Post by moira finnie »

Excellent post about this early Bogie appearance in this Columbia film, Miss G., which I've only seen once when TCM ran it a few years ago, though I do remember how ingenuous his character seemed contrasted with Dorothy Mackaill's salty aviatrix. There was one line that he spoke that made me smile: "All that flaming youth stuff gives me a pain in the neck." He seems chagrined by her pre-code easiness and her reluctance to formalize any bond between them but was convincingly naive and vulnerable throughout the film.

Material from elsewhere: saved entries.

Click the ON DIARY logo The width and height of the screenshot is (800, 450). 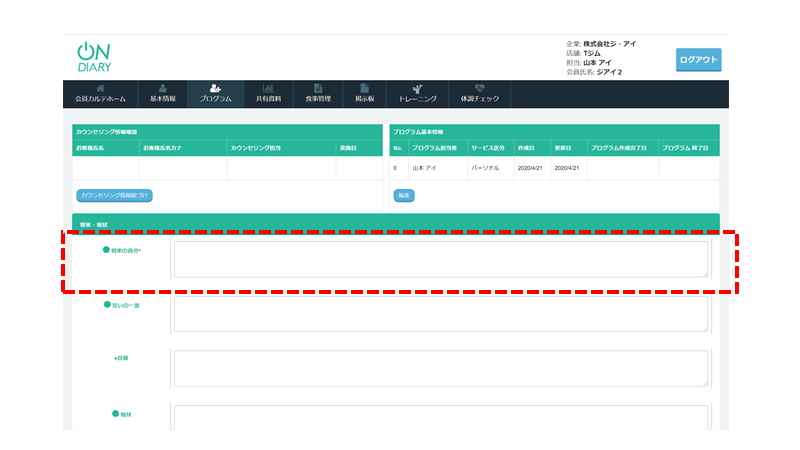pyautogui.click(x=94, y=58)
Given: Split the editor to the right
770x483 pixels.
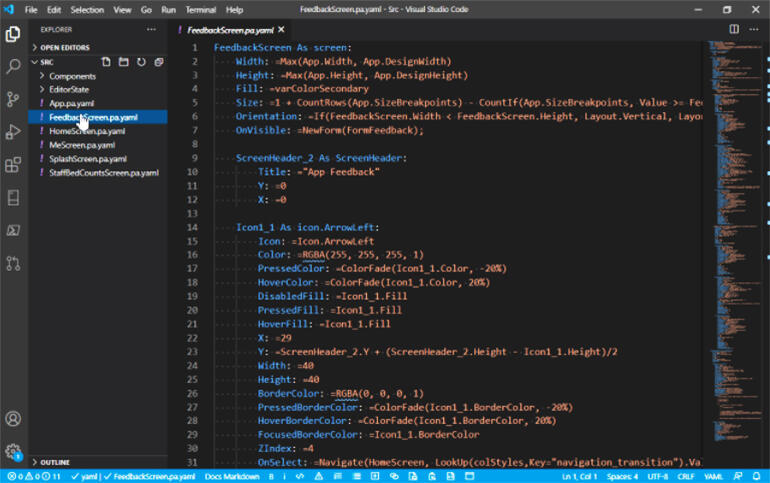Looking at the screenshot, I should (734, 30).
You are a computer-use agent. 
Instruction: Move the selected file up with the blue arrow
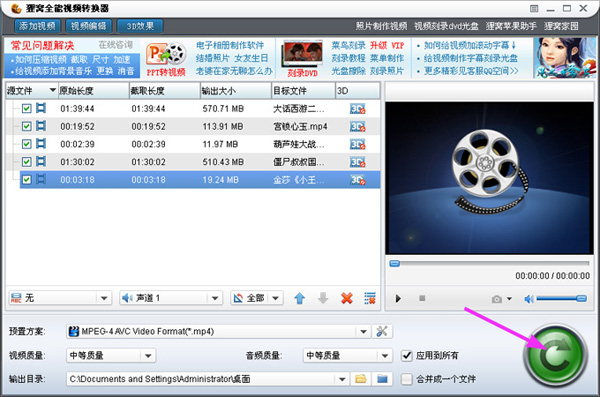coord(300,298)
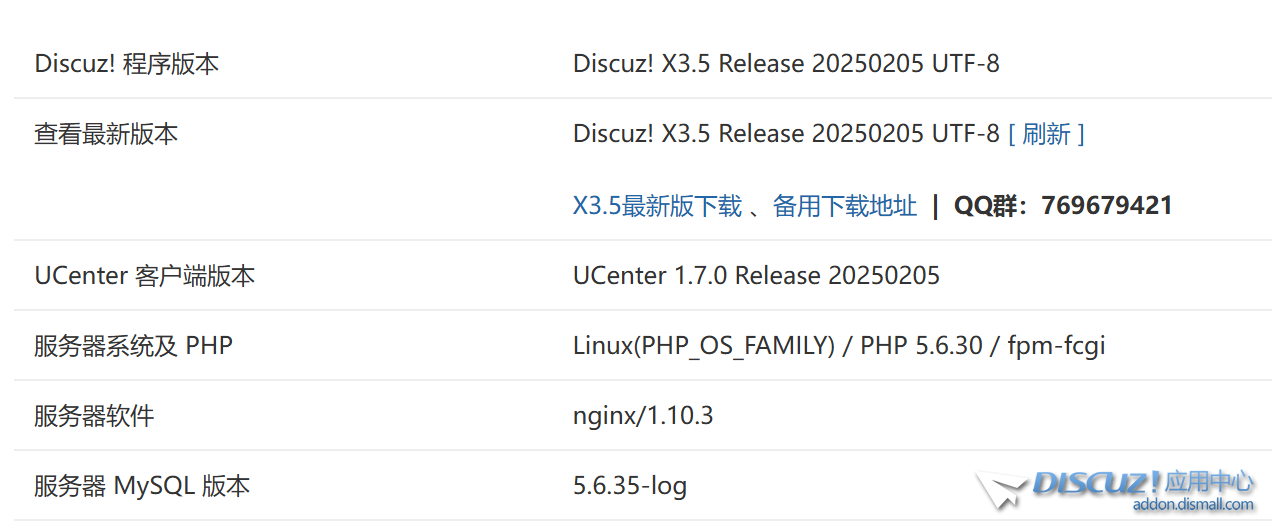
Task: Open the 备用下载地址 backup download link
Action: 845,206
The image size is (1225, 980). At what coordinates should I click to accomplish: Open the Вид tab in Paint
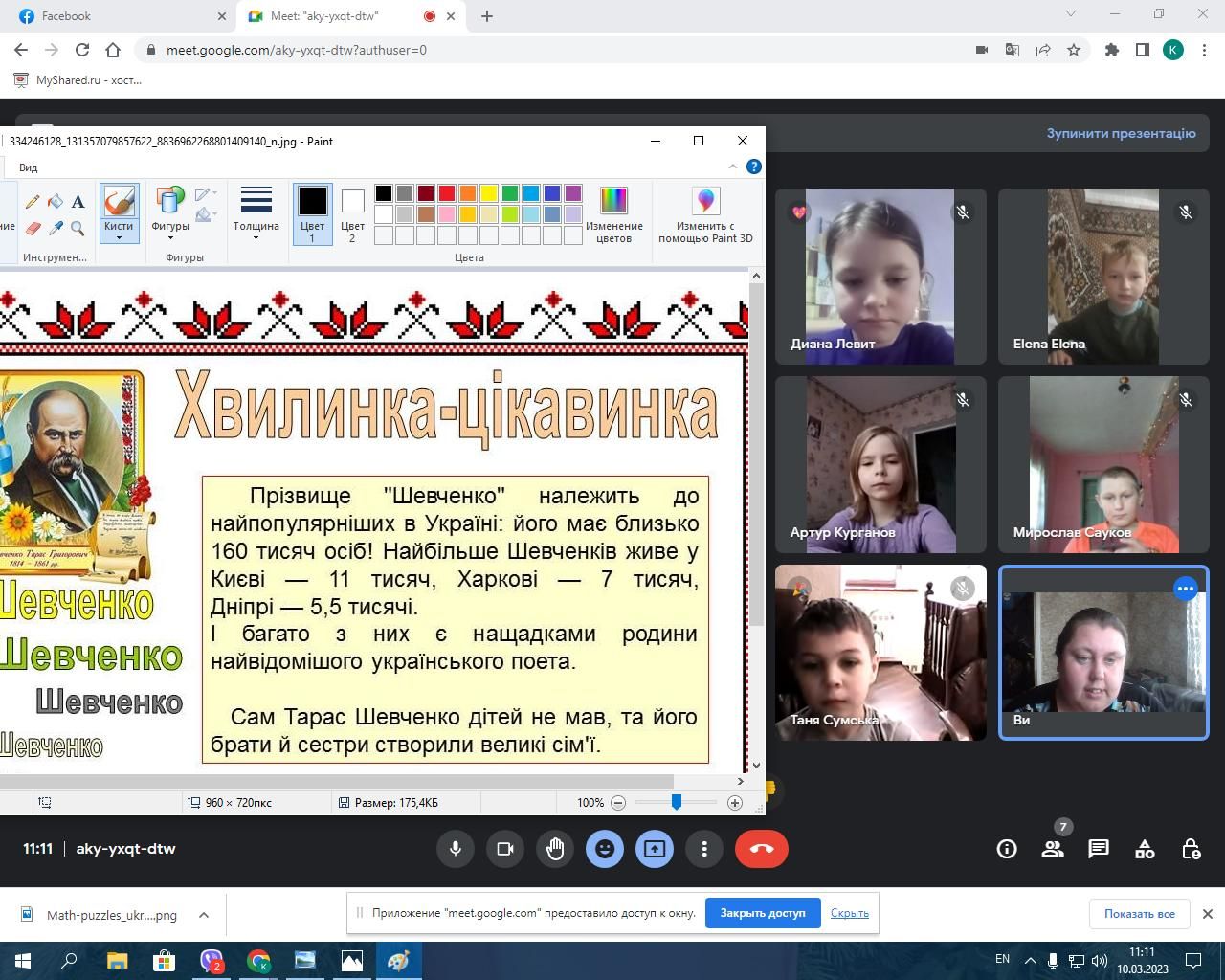(29, 167)
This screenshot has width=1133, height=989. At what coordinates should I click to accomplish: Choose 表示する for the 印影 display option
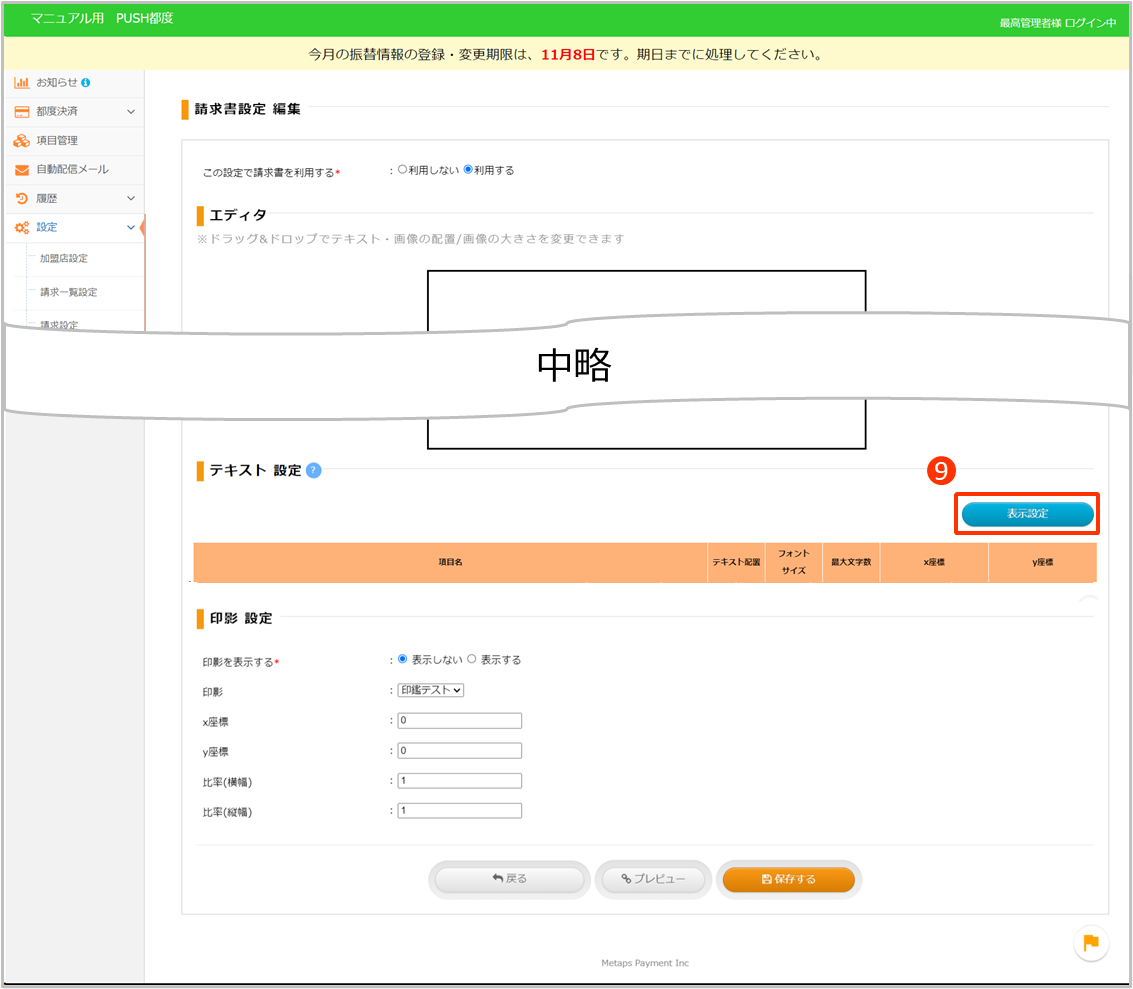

I agree about the profound change that the actor's mien underwent between his early work, his subsequent years as the house weasel at Warner Brothers in so many gangster flicks, and the later, hard-boiled romantic he became as a star. Another early movie, Up the River (1930) also conveyed this youthful gentleness and lightweight quality, albeit in a prison movie crafted by John Ford featuring Spencer Tracy as well. This latter movie was one of the first I'd ever seen that made it seem more credible that Bogart had been the classic example of a Broadway juvenile who bounded on stage with a racket in hand asking "Tennis, anyone?"

I think that the last transitional movie I've seen that still had some "wet behind the ears" quality blending his naivete with oversensitivity was one of his early best--Black Legion (1937), about a blue collar guy who gets sucked into and destroyed by a Klan-type organization. Humphrey Bogart was outstanding in his performance as the self-pitying, anxious guy who is derailed by the choices he makes. The actor is so brave in his ability to take this character to his dramatically logical conclusion, it might belong near In a Lonely Place and The Caine Mutiny for the psychological honesty it displayed (but maybe it's just me). No wonder he was so upset that Warner's failed to give him better work after this movie. Already involved with Mayo Methot and negotiating a quasi-friendly divorce from Mary Philips, the actor must have been under a ton of emotional pressure while playing in this film. As you probably know, Louise Brooks shared your point of view about the possible impact that Methot and Warner Brothers had on the actor. You can see her comments in this excerpt from her memoir, "Lulu in Hollywood":

Humphrey & Bogart by Louise Brooks
Avatar: Frank McHugh (1898-1981)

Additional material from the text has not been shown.